Gender-Based Hate Crime Case Goes To Trial

An individual is about to go on trial in South Carolina for the first federal hate crime trial involving gender identity. 

The man, Daqua Lameek Ritter, is accused of killing a Black transgender lady, known by the pseudonym “Dime Doe,” and then fleeing to New York. 

The transgender woman was lured in August 2019 to a rural region in South Carolina that was relatively unpopulated. They stopped in a remote place close to a relative’s house, and Ritter shot her three times in the head.

According to the prosecution, Ritter’s girlfriend and friends found out about his affair with the woman a month before the murder. The defense claims that the two were close friends since they were related through Ritter’s aunt and the woman’s uncle.

The LGBTQ+ community has been the target of an upsurge in assaults in recent years, with transgender women of color seeing an alarmingly high number of assaults and hate crimes. The FBI recorded a 37% increase in hate crimes based on gender identification in 2022 compared to the previous year. 

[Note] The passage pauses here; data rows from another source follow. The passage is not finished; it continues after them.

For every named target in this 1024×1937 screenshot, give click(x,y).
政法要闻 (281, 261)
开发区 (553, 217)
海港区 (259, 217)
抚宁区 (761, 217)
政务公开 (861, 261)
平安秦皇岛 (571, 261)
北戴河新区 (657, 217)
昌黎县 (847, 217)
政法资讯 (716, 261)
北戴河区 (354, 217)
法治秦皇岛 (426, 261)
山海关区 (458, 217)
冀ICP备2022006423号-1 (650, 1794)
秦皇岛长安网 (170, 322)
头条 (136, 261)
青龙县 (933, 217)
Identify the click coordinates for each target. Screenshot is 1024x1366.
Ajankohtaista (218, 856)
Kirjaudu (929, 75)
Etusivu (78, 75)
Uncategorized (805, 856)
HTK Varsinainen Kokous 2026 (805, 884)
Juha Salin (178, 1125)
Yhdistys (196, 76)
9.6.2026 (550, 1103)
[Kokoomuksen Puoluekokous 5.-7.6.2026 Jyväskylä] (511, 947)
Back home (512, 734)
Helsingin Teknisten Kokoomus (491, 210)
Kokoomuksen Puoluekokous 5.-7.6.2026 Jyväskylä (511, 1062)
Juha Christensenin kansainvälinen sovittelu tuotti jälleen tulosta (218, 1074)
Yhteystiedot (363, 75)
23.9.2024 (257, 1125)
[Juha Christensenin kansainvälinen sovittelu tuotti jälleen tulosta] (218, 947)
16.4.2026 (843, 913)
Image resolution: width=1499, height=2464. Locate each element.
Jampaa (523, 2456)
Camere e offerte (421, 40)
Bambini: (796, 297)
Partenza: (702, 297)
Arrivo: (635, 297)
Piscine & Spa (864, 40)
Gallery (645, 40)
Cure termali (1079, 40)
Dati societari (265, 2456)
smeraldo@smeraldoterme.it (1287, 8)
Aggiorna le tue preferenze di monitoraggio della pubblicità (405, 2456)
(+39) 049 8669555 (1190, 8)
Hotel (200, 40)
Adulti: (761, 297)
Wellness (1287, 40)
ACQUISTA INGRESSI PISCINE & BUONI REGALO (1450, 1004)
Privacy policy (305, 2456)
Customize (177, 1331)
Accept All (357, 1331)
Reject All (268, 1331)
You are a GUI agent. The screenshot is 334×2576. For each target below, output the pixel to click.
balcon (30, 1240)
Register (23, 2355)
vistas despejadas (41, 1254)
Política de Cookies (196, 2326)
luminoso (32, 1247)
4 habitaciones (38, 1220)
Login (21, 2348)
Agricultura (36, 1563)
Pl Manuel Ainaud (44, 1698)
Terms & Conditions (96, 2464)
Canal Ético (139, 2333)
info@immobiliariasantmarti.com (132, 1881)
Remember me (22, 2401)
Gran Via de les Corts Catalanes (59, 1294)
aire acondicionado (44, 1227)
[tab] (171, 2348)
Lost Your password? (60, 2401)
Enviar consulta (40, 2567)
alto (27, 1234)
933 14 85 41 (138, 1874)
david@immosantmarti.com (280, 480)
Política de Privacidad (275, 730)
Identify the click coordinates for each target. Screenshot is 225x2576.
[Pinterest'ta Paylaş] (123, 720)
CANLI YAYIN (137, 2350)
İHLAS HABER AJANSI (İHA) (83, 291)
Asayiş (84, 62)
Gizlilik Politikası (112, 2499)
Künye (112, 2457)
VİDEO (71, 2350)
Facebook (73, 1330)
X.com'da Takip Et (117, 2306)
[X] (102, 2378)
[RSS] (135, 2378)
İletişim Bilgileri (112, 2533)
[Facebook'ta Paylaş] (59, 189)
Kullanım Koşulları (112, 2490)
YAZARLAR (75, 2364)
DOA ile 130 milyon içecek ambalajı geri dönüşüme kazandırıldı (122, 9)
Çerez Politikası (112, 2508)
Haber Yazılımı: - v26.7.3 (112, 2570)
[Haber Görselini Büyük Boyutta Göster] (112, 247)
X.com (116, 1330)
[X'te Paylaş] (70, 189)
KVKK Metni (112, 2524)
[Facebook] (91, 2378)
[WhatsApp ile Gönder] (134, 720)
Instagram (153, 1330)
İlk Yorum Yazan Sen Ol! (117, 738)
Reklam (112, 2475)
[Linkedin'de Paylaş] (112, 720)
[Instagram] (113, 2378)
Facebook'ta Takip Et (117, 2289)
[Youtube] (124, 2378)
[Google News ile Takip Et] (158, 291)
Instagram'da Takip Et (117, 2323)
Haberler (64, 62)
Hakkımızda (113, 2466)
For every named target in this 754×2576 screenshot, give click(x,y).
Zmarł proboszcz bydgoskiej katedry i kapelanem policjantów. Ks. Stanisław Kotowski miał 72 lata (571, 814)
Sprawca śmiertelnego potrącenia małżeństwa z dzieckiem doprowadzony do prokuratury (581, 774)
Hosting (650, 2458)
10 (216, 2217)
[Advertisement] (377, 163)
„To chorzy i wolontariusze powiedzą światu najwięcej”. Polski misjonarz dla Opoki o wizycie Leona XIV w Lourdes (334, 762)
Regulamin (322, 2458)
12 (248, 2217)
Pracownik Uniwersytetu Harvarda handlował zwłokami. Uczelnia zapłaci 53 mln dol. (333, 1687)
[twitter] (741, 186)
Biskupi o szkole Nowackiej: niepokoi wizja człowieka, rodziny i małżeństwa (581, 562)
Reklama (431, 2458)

Ritter faces the possibility of a maximum life sentence if found guilty of the hate crime. In August, prosecutors reportedly decided not to ask for the death penalty.

The federal government failed to pass legislation protecting victims from crimes motivated by their gender identity or orientation until 2009. 

The first person whose gender identity was the basis for their murderer’s prosecution occurred in 2017. A man in Mississippi murdered a 17-year-old and received a 49-year sentence. The case did not go to trial.

Assistant United States Attorney Brook Andrews stated that this South Carolina case is unique in that it will be tried in court for the first time on Tuesday. 

A federal jury has never before considered the victim’s gender identity while deciding whether or not to impose a punishment.